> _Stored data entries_
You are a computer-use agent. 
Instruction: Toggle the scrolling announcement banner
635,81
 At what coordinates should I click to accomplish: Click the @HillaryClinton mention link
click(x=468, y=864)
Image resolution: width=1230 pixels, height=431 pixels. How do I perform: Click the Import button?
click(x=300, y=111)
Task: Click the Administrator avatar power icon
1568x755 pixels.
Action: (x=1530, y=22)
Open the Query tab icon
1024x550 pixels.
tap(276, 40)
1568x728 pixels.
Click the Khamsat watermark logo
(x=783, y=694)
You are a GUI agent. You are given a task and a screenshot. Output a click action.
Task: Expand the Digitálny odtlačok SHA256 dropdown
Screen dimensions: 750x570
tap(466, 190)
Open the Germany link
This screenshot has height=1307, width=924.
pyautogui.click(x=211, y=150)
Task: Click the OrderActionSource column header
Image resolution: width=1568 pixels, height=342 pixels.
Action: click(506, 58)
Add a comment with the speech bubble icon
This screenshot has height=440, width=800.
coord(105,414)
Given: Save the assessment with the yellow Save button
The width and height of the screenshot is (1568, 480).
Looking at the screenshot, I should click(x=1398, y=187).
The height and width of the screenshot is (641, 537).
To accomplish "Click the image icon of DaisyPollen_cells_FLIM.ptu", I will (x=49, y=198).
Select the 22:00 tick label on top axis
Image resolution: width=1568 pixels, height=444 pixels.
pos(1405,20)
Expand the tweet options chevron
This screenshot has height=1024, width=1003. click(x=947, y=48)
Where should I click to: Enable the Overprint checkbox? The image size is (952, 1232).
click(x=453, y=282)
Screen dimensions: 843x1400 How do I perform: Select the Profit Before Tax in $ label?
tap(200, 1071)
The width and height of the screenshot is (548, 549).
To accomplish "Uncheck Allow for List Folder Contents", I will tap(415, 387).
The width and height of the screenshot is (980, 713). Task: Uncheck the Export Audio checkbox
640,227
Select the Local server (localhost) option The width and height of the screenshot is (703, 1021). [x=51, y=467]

> _REQUIRED ACTION_
Copy out each line of the records where the word "agent" appears.

> _RESULT FOR THIS EXERCISE_
You are a computer-use agent. 
You are a GUI agent. You are given a task and a screenshot. Output a click action.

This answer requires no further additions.